_Record set_:
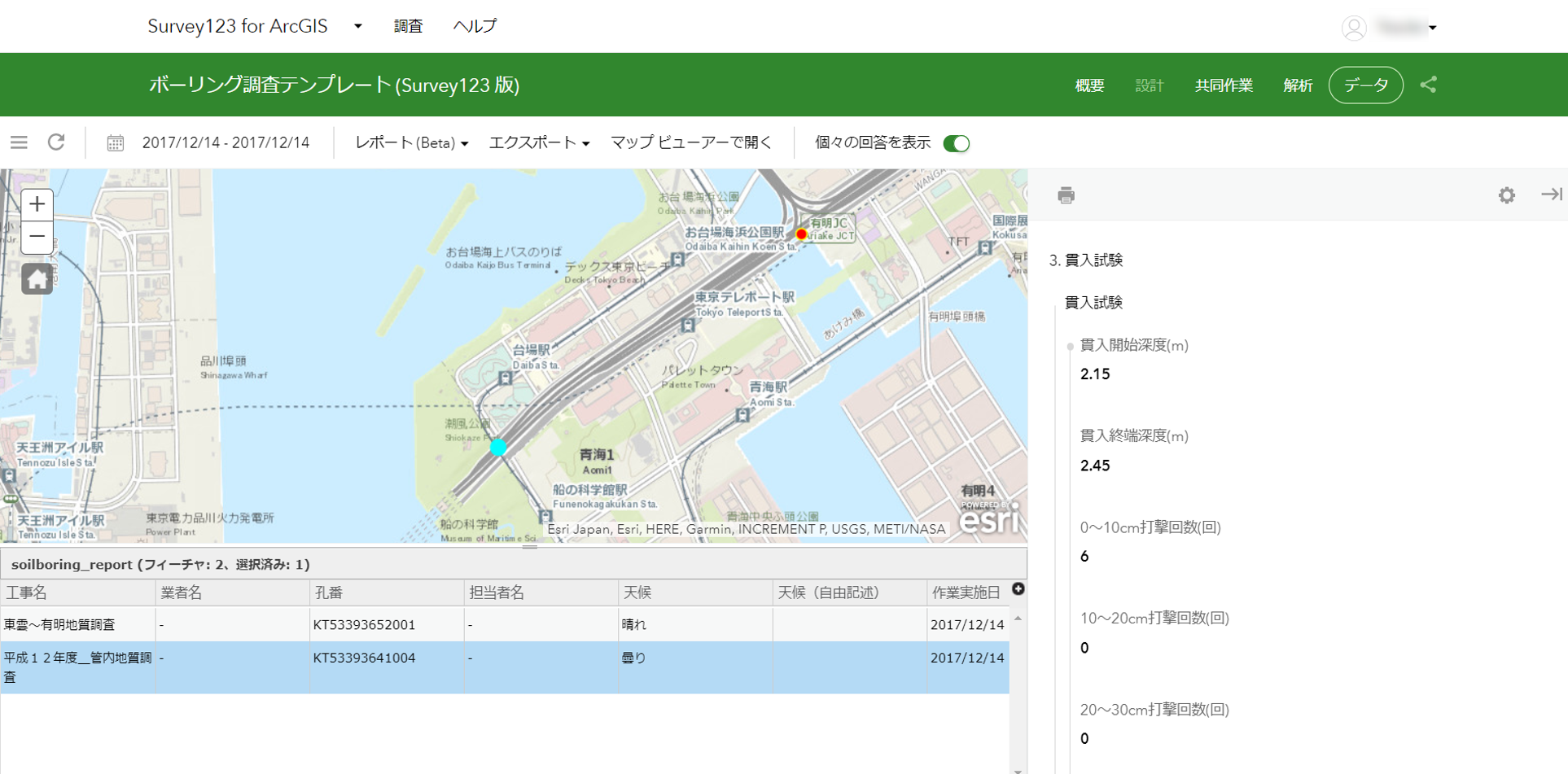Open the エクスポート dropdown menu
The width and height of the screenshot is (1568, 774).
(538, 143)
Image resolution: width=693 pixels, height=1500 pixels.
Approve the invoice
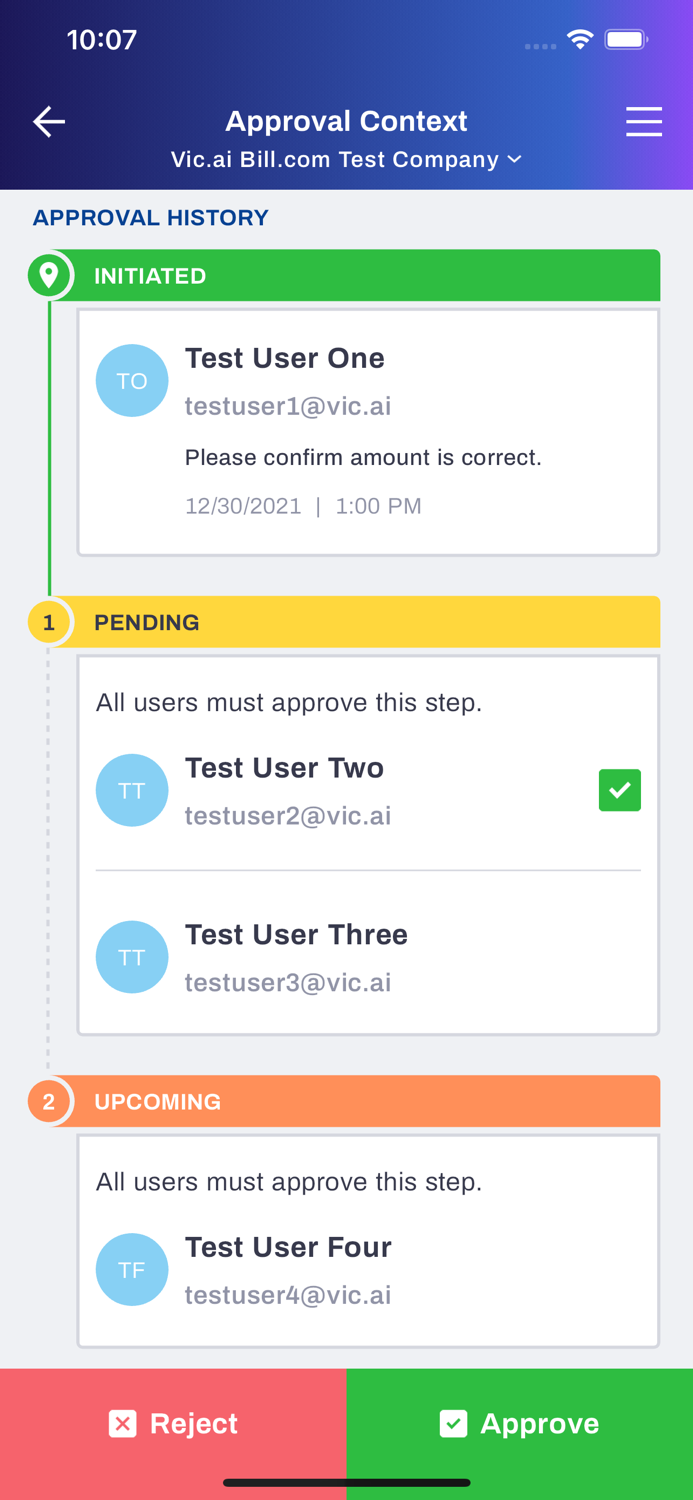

_Exercise directions_: Copy the lines above word for word, leaving out the pictures.

_Response to this task_:
Open the エクスポート dropdown menu
The width and height of the screenshot is (1568, 774).
(538, 143)
Image resolution: width=693 pixels, height=1500 pixels.
Approve the invoice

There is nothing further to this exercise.